Smith, who now calls Thomas a friend, remembers when he helped Thomas recognize her talent for writing from a more intimate perspective. For more on “The Hate U Give,” watch PBS NewsHour Weekend tonight.
How long have you known Angie Thomas?
I’ve known Angie since 2008. That was when she applied to Belhaven for the creative writing program. And actually before the interview, I went back and found her entrance portfolio and her senior project. And so I got to look through and look at some things that she said in there and then compare those to some of the things that she said in the book.
So it’s interesting to see her development and growth as a writer and I really now count Angela as as a friend and a colleague. In fact, in some ways she’s become my teacher as I read her book. I’ve learned a lot about culture and race in America through her.
What was the assignment that inspired the seed of this book?
Every student in the creative writing program when they’re a senior, they have to complete a senior project. Angela chose to write fiction, a collection of four short stories. And in the prologue to that she said over the years that she had been a college student, she had come to realize that even though her community was damaged in some ways that it had a beauty that deserved to be recognized and she wanted to show the hearts of the people in her community and the ways in which their hearts transcended some of the damage in the neighborhood around them.
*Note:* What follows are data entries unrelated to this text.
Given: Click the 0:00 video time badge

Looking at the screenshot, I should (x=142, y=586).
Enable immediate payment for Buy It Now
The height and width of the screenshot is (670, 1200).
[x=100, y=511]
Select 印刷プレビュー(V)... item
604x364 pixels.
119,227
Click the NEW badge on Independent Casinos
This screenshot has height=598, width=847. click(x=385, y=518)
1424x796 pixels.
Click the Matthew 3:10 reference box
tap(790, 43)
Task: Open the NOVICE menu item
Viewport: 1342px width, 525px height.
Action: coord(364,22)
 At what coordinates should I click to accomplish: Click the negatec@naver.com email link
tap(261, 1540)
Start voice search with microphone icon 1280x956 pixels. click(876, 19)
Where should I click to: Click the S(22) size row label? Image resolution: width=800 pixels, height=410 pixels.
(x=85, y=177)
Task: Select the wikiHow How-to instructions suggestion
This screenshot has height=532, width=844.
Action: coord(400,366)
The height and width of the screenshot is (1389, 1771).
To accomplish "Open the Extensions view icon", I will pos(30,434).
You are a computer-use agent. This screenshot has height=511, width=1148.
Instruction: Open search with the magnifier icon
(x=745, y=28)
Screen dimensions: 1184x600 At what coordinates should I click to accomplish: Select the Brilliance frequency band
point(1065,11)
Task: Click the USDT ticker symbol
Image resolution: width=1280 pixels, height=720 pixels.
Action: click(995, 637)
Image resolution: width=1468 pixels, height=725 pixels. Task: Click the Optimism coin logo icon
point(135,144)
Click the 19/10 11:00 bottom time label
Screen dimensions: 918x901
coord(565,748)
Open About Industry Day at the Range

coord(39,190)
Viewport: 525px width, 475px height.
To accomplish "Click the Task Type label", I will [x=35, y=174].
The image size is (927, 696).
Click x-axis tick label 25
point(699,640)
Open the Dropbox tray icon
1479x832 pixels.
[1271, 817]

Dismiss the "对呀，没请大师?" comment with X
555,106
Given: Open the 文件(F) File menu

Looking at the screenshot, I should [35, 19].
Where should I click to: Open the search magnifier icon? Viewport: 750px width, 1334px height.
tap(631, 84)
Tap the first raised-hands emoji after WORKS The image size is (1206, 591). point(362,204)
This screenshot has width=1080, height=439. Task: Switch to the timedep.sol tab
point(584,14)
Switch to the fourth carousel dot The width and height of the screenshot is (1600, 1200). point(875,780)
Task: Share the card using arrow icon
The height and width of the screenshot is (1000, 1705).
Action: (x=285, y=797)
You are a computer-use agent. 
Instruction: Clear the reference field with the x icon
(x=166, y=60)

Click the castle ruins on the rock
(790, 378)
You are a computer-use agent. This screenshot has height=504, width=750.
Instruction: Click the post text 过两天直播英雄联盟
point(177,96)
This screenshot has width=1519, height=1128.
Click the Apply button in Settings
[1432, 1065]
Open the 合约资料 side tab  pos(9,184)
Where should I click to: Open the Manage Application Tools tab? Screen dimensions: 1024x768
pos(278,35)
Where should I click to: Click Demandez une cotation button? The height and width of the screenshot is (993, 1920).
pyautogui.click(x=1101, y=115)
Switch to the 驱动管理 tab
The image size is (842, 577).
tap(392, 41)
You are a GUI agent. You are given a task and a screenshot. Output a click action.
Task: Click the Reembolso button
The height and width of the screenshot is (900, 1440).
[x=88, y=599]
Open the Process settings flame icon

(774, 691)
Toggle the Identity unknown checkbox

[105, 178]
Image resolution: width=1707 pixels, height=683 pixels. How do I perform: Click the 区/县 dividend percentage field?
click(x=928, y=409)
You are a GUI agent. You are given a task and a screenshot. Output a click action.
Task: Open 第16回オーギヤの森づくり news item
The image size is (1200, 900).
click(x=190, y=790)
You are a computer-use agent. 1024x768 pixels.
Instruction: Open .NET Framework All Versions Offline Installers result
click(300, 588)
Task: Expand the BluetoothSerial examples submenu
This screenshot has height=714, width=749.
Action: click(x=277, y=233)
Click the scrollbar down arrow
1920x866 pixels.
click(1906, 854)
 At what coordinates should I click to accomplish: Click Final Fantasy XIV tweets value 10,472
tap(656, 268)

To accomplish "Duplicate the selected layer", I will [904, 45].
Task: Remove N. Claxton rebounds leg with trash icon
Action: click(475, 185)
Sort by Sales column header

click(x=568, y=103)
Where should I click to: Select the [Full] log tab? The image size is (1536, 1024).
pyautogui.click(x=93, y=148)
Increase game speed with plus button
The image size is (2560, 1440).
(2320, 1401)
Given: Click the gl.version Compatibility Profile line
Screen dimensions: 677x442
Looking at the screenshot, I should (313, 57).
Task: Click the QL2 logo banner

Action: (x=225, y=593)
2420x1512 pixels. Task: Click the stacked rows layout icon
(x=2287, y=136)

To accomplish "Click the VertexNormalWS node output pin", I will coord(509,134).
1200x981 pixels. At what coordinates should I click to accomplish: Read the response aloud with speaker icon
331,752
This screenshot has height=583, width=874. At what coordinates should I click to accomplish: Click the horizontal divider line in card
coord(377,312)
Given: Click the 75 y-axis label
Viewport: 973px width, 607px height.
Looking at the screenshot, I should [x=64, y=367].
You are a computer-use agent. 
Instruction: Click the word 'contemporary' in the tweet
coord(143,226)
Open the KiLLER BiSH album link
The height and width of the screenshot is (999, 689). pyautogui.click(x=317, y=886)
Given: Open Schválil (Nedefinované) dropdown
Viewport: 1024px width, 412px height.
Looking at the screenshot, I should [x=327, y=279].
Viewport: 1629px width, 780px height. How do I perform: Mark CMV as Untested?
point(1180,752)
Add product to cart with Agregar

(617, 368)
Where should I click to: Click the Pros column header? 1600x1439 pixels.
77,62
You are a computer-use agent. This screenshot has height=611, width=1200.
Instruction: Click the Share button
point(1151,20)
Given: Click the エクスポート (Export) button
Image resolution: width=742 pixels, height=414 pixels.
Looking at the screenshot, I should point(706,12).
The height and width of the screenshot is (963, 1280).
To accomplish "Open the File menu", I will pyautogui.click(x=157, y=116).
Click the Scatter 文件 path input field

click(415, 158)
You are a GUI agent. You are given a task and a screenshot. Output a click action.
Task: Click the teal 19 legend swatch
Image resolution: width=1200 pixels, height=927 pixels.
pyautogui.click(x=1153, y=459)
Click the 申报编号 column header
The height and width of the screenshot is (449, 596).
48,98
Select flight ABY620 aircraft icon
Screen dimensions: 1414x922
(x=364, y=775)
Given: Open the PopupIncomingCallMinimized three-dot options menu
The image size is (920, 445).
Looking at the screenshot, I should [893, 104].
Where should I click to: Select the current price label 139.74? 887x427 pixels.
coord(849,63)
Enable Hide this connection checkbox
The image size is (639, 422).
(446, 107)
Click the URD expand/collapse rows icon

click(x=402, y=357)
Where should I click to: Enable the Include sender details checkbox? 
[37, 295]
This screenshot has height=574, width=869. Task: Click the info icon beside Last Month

And I thought that was an admirable goal.
And when I look at her senior project, I’ve realized that many, many of the seeds of what she’s doing now were in that particular project.
How would you describe Angela’s talent?
I think Angela’s book, “The Hate U Give,” transcends a young adult novel category. In fact, I would go as far as to make this prediction: that I think at the end of the 21st century when people look back, it’s going to be listed as one of the best 100 novels of the century. I think it’s one of the best 100 novels for adults and for young adults and everyone.
Her command of popular culture, of television, music, clothing and fashion, she’s able to bring all of those things in and weave it together in a tapestry that’s rich on every single page, every single line, every paragraph.
Probably the best thing that she does in the entire book is the way that she rips the veil off of what had previously been private, hidden conversations about race in black communities, in black families, in white communities and white families. She’s foregrounding the things that people say privately to one another when they’re with people of their own socioeconomic class or ethnic background and she’s brought it out in the open. To me, that’s one of the powerful parts of the book. That’s what’s making a change, I think.
As her professor, what did you need to draw out of her?
Every student also has to apply to the program with a portfolio. They write an essay, “Why do you want to be a creative writer?” And then they have to turn in 15 to 20 pages of writing that they’ve done.
[In 2008], Angela submitted her portfolio for entrants that fall and the short story that she submitted is about a family with a very strong opinionated mother, with a strong father, but who, you know, he and his wife spar with one another, very similar to what happens in “The Hate U Give.” And they have a number of children and they’re all invited home for Christmas and the family is white. It’s a white family, it’s a wealthy family, and they live in California.
When I look back at that and I think about what Angela was doing at the beginning when she came to Belhaven, she needed to be pushed to write about her community, about the people she knew, the characters that were important to her, and the people that she knew at the deepest levels, and that’s what she did with “The Hate U Give.” She wrote about the people that she loves and cares about.
It’s interesting that she started to understand those stories were worthwhile.
I think what happened is she finally realized that she lived in at least two different worlds that were very different from one another. A dominant white culture and an African-American community. And … she started to see that there is a potential for something creative here.
One of the things I now tell students, and it’s largely because of Angela, is that you will do your best writing when you write out of two different worlds that you [live] in.
When I was growing up my mother literally, in Georgia in the 1930s, was a poor white sharecropper. As the first person in my family to go to college — and I have a Ph.D. — there are a lot of times where I feel like there’s a disconnect between the world I grew up in and the people I’m around now. It’s not the same.
I’ve not experienced the oppression that African-Americans have in this country and other minorities, but I certainly understand that there are times, when you inhabit these different worlds, you have to learn to speak different languages to act different ways. But it’s when we write out of those things that I think that we do some of our best work.
This conversation has been edited and condensed for clarity.